The unique task of holiness that has been set upon the Jewish people cannot begin until we recognize that we are set apart from the world at large and we accept the sacrifices that this separation entails. We simply cannot expect to live ordinary, mainstream lives and also achieve the goal of holiness that God has set upon us. The Torah demands from us, as we saw in the words of Rav Hirsch, "consecrating and giving up our whole private and public lives to carrying out the Divine Torah." Nothing less will suffice.

Of course, when faced with such a demanding concept, it is easy to get carried away. Any number of religious groups, including Jewish groups, have taken the concept of holiness to extremes of asceticism, abstinence, and social separation that go far beyond what God demands from us. Indeed, by going to such extremes, these groups really miss the point. As Rav Hirsch put it, the demand of holiness is that we devote our entire being to "carrying out the Divine Torah." We do not decide for ourselves how to become holy, for, in truth, we can have no real understanding of what that goal truly means until we get there. Instead, God has provided us with a detailed guide towards achieving this goal - the Torah. This is why the Holy Ark - containing the  Tablets of the Covenant and a Torah scroll - is placed at the center of the Sanctuary. The entire Sanctuary is to built around the Torah, symbolizing that the only means by which we can truly achieve holiness is by adherence to the laws and teachings of the Torah.

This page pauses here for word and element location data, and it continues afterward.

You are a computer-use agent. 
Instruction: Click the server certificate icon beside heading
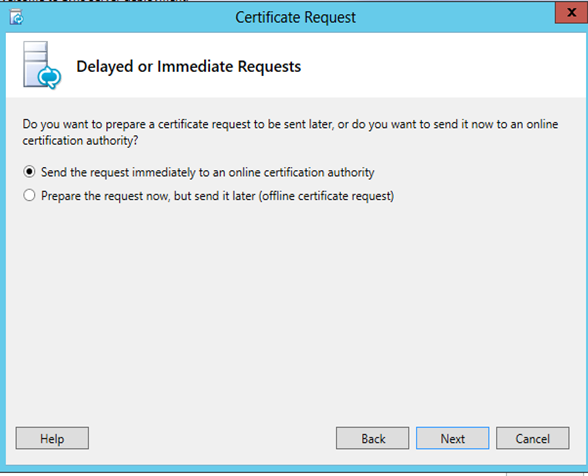[x=42, y=65]
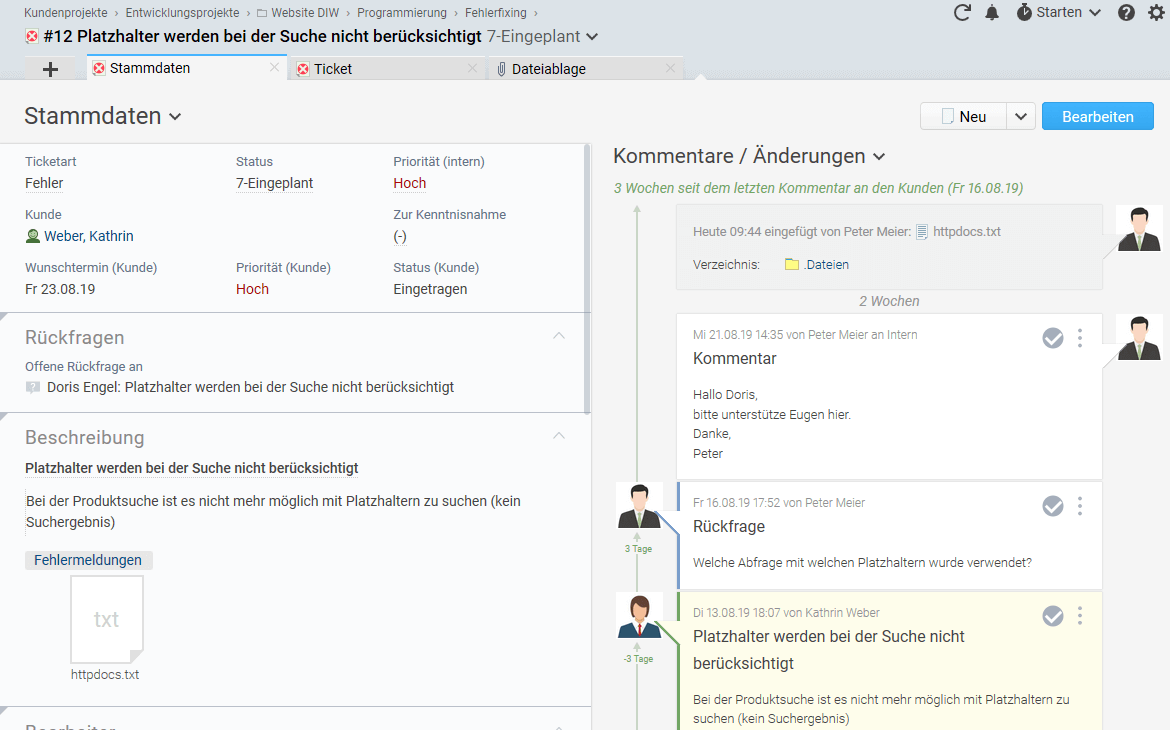Click the refresh icon in top bar

962,13
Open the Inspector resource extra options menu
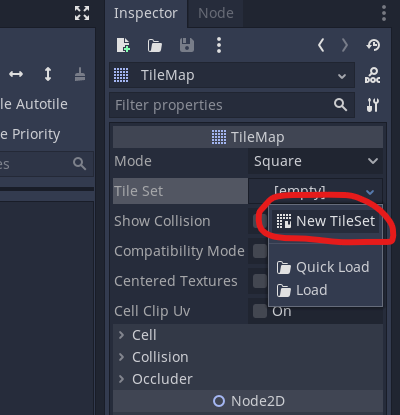Viewport: 400px width, 415px height. pyautogui.click(x=219, y=45)
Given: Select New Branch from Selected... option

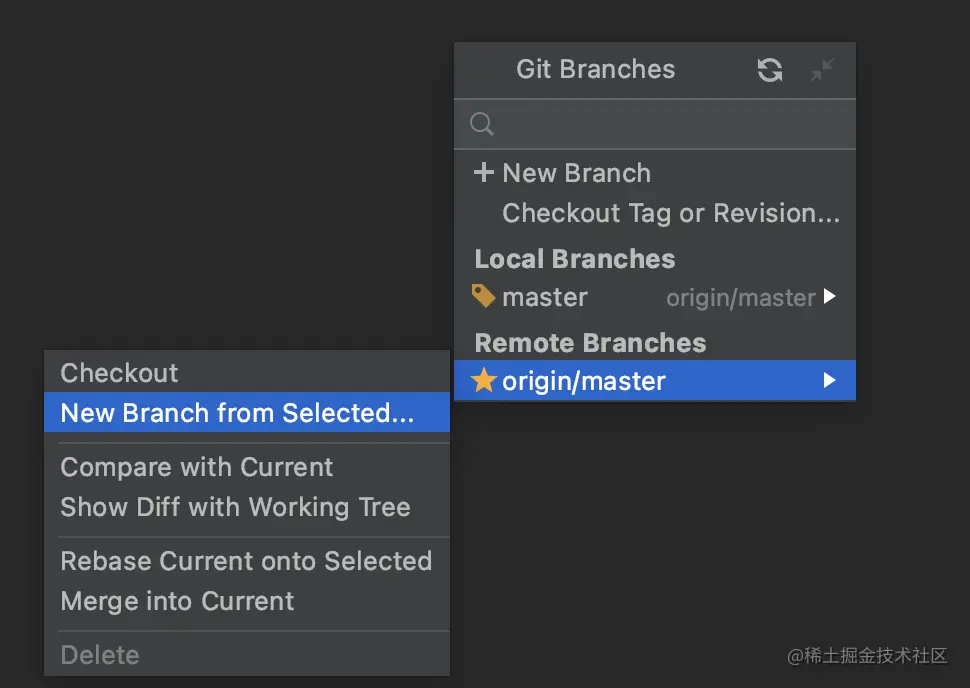Looking at the screenshot, I should coord(237,413).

In summary, God has set upon the Jewish people the extraordinary and demanding task of achieving a state of holiness and becoming a dwelling place for God. This is a task that demands a great deal of hard work, and can only begin when he have attained a certain minimal level of understanding of the nature of God and our relationship with Him. Moreover, we cannot even begin to work towards holiness while we are in a state of discord with our fellow Jews, for only in a state of unity can God's presence dwell in our midst. This task demands from us that we devote our every aspect of our lives towards this purpose, and that we, therefore, cannot expect to live "ordinary" lives like the people around us. God has given us the Torah as our guide towards achieving this goal, and, for this reason, the Torah must always be the central focus in our lives. While the goal of true holiness might appear to be beyond our abilities, if we truly strive towards this goal, then God will respond in kind, and he will grant us the abilities to achieve that which would otherwise be impossible.